Exercise details:
Show me each line of the listing below where the word "beside" appears.
** Opening Material for this exercise block **
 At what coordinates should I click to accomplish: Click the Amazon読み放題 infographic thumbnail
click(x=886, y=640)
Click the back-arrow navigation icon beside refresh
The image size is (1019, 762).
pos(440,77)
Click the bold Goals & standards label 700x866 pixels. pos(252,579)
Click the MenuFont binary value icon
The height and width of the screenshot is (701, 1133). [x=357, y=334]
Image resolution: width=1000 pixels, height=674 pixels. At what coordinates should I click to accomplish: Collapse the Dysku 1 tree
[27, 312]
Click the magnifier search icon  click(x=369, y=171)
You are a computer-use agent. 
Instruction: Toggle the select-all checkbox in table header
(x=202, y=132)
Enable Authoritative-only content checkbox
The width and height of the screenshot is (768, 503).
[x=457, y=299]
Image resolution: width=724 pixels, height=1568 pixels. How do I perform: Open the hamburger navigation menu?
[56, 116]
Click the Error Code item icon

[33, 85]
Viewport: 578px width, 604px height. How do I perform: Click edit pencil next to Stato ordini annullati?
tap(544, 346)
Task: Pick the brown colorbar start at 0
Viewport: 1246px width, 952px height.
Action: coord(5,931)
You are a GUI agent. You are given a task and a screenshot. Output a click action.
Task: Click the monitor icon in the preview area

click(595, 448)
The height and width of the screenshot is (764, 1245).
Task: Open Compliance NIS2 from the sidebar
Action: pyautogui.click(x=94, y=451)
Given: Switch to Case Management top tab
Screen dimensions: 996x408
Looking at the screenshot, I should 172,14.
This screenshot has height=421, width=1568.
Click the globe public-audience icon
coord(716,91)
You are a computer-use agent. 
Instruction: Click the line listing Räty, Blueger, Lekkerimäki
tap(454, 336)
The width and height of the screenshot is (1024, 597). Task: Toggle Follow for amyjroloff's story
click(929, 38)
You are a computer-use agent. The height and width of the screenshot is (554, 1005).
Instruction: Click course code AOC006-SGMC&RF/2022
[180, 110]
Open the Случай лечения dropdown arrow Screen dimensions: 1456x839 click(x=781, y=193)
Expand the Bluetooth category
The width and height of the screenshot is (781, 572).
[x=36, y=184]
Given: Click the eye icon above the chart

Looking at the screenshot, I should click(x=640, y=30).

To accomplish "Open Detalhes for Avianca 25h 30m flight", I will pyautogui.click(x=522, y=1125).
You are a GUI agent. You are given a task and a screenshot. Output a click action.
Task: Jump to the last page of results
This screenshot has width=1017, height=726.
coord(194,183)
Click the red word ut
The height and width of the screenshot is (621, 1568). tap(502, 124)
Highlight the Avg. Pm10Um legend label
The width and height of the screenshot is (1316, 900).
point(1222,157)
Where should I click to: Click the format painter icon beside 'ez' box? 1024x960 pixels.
** Closing Material for this exercise block **
Answer box:
Click the back-arrow navigation icon beside refresh
Where should I click to: Click the format painter icon beside 'ez' box? 1024x960 pixels.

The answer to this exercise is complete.